Durvalumab Is Not Superior to Cetuximab in Head, Neck Cancer

TOPLINE: 

Compared with cetuximab with concurrent radiotherapy, adjuvant durvalumab alongside radiotherapy did not enhance outcomes in patients with head and neck squamous cell carcinoma (HNSCC) who are ineligible for cisplatin.

METHODOLOGY:

• Although cisplatin with concurrent radiotherapy is the standard treatment for advanced HNSCC, cisplatin is contraindicated in many patients.

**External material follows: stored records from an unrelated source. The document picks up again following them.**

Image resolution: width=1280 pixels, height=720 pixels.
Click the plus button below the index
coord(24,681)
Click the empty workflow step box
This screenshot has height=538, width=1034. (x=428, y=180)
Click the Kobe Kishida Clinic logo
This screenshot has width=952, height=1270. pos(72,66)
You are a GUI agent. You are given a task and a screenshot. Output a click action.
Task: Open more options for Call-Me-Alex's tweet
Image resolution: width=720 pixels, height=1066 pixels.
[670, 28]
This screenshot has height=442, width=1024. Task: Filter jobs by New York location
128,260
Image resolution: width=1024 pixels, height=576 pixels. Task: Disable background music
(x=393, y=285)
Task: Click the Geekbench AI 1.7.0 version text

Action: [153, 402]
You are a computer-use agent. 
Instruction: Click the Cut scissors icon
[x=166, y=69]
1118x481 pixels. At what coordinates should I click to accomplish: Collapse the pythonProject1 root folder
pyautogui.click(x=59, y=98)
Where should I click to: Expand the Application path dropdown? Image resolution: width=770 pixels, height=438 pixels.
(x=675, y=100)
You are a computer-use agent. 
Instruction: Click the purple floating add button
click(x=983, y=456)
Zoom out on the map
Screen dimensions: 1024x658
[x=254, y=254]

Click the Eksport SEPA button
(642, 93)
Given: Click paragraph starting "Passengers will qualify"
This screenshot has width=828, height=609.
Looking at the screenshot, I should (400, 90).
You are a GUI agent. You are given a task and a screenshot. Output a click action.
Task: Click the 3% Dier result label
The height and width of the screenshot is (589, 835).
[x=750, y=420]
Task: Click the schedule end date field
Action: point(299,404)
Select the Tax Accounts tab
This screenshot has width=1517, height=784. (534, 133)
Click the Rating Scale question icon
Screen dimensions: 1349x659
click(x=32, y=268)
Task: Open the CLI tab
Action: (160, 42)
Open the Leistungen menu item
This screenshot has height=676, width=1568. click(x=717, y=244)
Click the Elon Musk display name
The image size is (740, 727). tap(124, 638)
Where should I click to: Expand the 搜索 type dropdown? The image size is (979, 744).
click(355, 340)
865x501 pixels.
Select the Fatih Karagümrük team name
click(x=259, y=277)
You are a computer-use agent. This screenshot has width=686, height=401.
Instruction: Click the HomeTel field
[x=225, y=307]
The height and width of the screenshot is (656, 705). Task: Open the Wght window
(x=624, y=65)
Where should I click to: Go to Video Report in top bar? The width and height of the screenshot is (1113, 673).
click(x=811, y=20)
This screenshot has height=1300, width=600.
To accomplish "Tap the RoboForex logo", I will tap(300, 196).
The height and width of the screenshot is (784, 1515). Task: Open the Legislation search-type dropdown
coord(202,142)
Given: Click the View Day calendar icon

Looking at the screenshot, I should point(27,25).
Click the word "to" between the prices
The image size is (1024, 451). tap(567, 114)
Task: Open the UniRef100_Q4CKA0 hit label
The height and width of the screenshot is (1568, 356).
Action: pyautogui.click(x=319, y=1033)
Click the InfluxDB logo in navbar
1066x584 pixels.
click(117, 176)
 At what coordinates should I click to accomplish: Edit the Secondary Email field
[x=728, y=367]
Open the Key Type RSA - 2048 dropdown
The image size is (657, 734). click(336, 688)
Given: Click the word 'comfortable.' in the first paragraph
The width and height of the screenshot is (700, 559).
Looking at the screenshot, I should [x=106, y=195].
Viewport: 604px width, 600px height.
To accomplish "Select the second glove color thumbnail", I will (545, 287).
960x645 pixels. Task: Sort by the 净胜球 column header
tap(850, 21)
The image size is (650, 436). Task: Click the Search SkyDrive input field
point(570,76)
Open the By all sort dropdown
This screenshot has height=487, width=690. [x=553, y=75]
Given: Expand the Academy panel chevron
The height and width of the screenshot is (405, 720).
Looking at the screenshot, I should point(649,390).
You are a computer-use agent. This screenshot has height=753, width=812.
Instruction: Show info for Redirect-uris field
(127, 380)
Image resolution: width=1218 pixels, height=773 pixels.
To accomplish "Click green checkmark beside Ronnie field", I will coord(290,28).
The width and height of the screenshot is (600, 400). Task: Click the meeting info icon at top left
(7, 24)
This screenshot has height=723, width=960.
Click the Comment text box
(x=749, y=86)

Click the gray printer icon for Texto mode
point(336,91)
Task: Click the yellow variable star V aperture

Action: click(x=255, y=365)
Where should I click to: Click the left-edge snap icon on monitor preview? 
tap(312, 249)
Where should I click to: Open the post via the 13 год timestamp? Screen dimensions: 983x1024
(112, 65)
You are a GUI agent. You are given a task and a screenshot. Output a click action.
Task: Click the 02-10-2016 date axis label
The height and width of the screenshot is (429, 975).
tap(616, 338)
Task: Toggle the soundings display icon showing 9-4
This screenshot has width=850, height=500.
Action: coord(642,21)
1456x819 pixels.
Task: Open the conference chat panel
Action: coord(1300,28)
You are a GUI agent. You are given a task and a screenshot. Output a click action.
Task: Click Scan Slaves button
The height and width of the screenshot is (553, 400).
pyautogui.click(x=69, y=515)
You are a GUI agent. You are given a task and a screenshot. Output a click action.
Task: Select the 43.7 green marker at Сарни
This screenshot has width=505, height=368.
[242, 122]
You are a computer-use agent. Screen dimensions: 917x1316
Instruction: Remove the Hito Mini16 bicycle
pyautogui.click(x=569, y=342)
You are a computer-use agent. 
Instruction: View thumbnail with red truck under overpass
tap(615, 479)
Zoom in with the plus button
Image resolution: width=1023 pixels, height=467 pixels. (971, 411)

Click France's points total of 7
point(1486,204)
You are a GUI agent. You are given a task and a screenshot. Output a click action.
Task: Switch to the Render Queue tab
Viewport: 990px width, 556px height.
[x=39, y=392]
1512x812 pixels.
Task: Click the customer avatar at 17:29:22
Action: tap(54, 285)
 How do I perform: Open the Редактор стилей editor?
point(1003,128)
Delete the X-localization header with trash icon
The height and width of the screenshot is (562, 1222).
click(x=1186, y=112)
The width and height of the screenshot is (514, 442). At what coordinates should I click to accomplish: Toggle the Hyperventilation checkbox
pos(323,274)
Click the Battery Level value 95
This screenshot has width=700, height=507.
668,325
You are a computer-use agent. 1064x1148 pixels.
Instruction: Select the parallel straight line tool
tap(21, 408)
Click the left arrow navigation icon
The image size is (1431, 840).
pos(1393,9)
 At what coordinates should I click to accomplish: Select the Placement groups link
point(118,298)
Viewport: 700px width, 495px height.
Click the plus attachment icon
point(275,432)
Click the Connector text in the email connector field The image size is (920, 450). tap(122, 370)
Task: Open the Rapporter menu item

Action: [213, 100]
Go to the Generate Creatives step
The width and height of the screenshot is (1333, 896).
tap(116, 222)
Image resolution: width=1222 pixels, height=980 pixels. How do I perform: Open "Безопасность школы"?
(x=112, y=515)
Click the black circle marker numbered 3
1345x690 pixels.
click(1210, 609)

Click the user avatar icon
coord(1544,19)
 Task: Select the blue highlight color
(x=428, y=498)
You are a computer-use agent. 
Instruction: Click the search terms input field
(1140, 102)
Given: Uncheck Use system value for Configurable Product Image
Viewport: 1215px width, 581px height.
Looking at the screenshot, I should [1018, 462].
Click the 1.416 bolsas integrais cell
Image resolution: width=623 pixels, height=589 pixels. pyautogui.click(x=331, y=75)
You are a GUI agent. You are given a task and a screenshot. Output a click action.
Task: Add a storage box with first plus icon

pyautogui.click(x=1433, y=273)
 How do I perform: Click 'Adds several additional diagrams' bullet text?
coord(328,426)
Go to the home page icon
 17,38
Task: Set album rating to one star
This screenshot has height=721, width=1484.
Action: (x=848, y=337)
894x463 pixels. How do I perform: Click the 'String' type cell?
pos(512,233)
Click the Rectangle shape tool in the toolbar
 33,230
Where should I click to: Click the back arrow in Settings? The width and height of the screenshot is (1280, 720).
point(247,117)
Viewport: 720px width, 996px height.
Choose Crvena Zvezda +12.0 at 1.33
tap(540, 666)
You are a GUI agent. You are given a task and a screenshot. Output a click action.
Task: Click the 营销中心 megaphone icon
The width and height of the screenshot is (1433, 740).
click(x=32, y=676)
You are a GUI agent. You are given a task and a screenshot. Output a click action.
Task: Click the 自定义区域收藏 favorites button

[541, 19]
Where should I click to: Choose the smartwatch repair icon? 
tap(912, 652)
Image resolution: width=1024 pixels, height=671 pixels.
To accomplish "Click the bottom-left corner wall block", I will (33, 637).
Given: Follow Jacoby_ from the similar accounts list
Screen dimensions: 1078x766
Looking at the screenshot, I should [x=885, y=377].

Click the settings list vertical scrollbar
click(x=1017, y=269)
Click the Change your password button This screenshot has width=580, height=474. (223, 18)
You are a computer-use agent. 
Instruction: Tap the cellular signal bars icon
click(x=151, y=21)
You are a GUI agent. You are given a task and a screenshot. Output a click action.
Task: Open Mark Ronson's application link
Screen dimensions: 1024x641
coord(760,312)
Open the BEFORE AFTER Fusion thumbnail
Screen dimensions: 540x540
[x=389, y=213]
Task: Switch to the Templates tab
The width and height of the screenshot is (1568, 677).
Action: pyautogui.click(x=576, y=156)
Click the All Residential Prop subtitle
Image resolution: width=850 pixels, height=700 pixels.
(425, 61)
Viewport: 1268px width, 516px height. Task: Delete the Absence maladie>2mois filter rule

Optimal management of patients considered unfit for cisplatin remains controversial, with no clear alternate standard of care.
• To compare cetuximab and durvalumab as an alternate to cisplatin, researchers conducted a multicenter phase 2/3 trial in which 186 patients with locoregionally advanced HNSCC and contraindications to cisplatin were randomly assigned in a 2:1 ratio to receive radiotherapy concurrently with either durvalumab (n = 123) or cetuximab (n = 63).
• Participants (median age, 72 years; 83% White) received intensity-modulated radiotherapy (70 Gy in 35 daily fractions over 7 weeks) with either 1500-mg intravenous durvalumab every 4 weeks for seven cycles or 400-mg/m² intravenous cetuximab initially then 250 mg/m² weekly for eight cycles.
• Phase 2 accrual for the trial was suspended in late July 2021, after an interim futility analysis, and was permanently closed in September 2022.
• The primary endpoint for phase 2 was progression-free survival, with overall survival as the intended primary endpoint for phase 3.

TAKEAWAY:

• At a median follow-up of 2.3 years, the 2-year progression-free survival rate was lower in the durvalumab group but not significantly so: 50.6% vs 63.7% in the cetuximab group (hazard ratio [HR], 1.33; 95% CI, 0.84-2.12; P = .89). The median progression-free survival was 2.2 years with durvalumab and 2.7 years with cetuximab (adjusted HR, 1.43; 95% CI, 0.84-2.45).
• In post hoc follow-up, the 2-year overall survival rates were 69.3% in the durvalumab group vs 77.5% in the cetuximab group. The median overall survival was not reached in either group (HR,1.30; 95% CI, 0.74-2.28).
• Adverse events were similar between the groups. The most common grade 3-4 adverse events included dysphagia (22% in the durvalumab group vs 30% in the cetuximab group), lymphopenia (28% vs 33%, respectively), and oral mucositis (11% vs 18%).
• Treatment-related serious adverse events were reported in 24% of patients receiving durvalumab and 25% of those receiving cetuximab, with treatment-related deaths occurring in 3% of the durvalumab group (four patients) and 2% of the cetuximab group (one patient).

IN PRACTICE:

“Our findings suggest that durvalumab did not improve outcomes compared with cetuximab in patients with HNSCC with contraindications to cisplatin,” the authors concluded. “These findings are consistent with the results of other trials indicating a lack of benefit of immune checkpoint inhibitors compared with cetuximab in patients with HNSCC who are ineligible for cisplatin.”

SOURCE:

The study, led by Loren K. Mell, MD, University of California, San Diego, was published online in The Lancet Oncology.

LIMITATIONS:

Because the study was closed early, robust estimates of treatment effects within subgroups could not be obtained owing to small subsample sizes. Additionally, the impact of p16 status on the effectiveness of checkpoint inhibitors in this population could not be determined.

DISCLOSURES:

The study received funding support from the National Cancer Institute and AstraZeneca. Several authors reported receiving grants and honoraria or having other ties with various sources, including AstraZeneca.

This article was created using several editorial tools, including AI, as part of the process. Human editors reviewed this content before publication.